London forces in hydrocarbons and organic molecules
The temporary separations of charge produce London force attractions are what associate one nonpolar organic molecule with its neighbors. The possibilities for these interactions go up with increasing molecular size and surface area. A larger surface increases the chances for the "induced" charge separations to interact. If the molecules are linear they have more surface area than if they are folded into a sphere. The linear molecules have higher melting and boiling points because of the increased attractions.

n-pentane linear
Hydrogen bonding

Hydrogen bonding is a unique type of intermolecular molecular attraction.
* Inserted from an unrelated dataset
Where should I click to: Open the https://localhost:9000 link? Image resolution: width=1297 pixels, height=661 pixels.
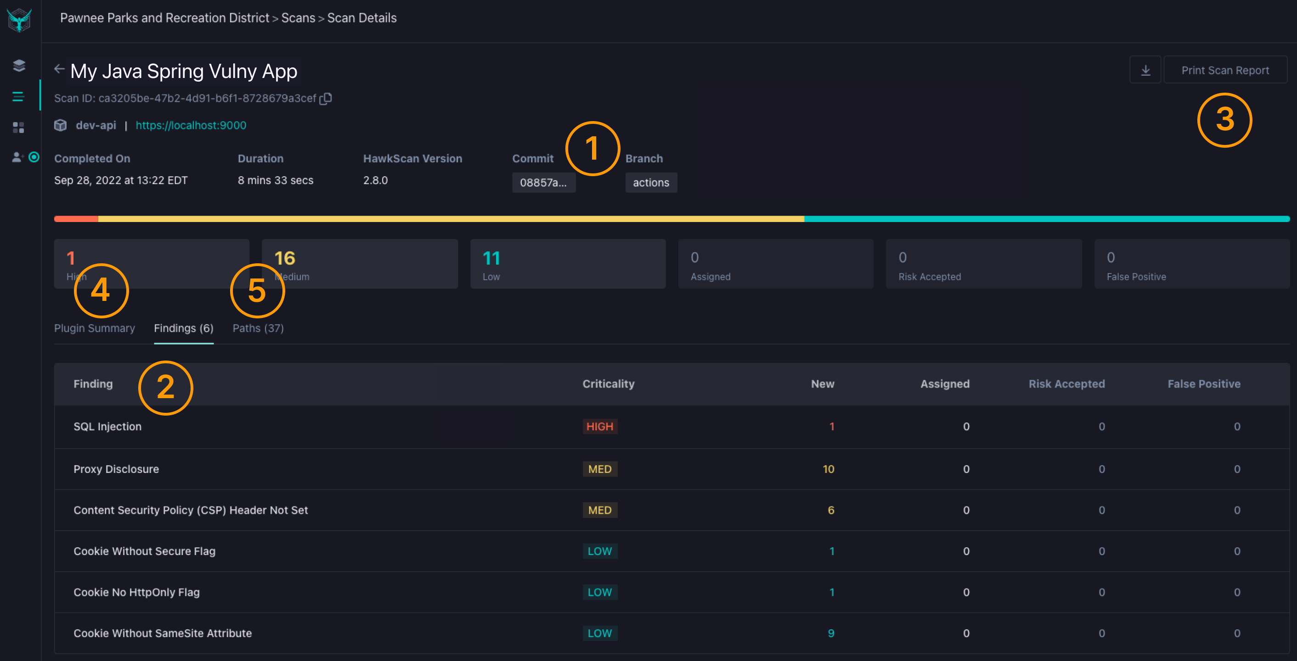point(191,125)
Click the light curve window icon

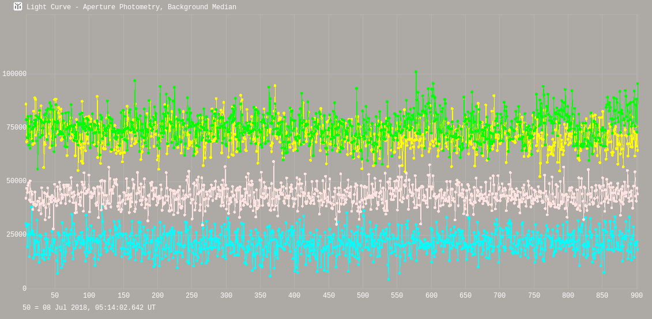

There are two requirements.

First, there must be a covalent bond between a H atom and either F, O, or N. (These are the three most electronegative elements.)

Second, the H atom in the polar bond -O-H,  -N-H, F-H inteact with a lone pair of electrons on a nearby atom of F, O, or N in another molecule or for BIG molecules in another part of the molecule.

liquid water hydrogen bonding model

The normal boiling point for water is 100oC. The graph below shows how high this boiling point is compared to the predicted ( green circles) boiling points.
The observed boiling point of 100oC is almost four times greater than the expected value at about -80oC or -100oC . The predicted boiling point (green circles) from the trend of boiling points for H2Te, H2Se, H2S and H2O is very low. If the trend continued the predicted boiling point would be below -62 oC. The "anomalous" boiling point for water is the result of hydrogen bonding between water molecules.

When can hydrogen bonding exist?

Possible combinations where hydrogen bond can exist.

The first entry shows the covalent bond to the O or N atom. These atoms form two and three covalent bonds. The single covalent bond between O,N,F is shown and the dashed line shows the hydrogen bond. NOTICE the H atom is attracted to a lone pair on the nearby N, O, F atom.

A covalent bond between -O-H ---- :O-

A covalent bond between -N-H----- :O-

A covalent bond between F-H ------ :O-

A covalent bond between -O-H ---- :N-

A covalent bond between -N-H---- :N-

A covalent bond between F-H ----- :N-

A covalent bond between -O-H ----- :F-

A covalent bond between -N-H ---- :F-

A covalent bond between F-H ------ :F-


Hydrogen bonding in an ice crystal model
Summary on hydrogen bonding

Hydrogen bonding is responsible for the expansion of water when it freezes. The water molecules in the solid have tetrahedral spatial arrangement for the two lone pairs and two single bonds radiating out from the oxygen. The lone pairs on the "O" atoms are attracted to nearby water molecules through hydrogen bonds. A cage like structure results. The cage has an hexagon shaped opening.

Click for more on hydrogen bonding in water

Exercise: Which of the following molecules display hydrogen bonding?

 Methane, CH4

 methyl ether, CH3OCH3

 Hydrogen peroxide, H2O2

 methyl alcohol, CH3OH


Answer: The hydrogen peroxide and methyl alcohol have hydrogen bonding between molecules.

The methane lacks highly electronegative atoms bonded to the hydrogen atoms. The methyl ether has an oxygen but the carbons are bonded to the "O" . The hydrogen atoms are not bonded to very electronegative "O" atom.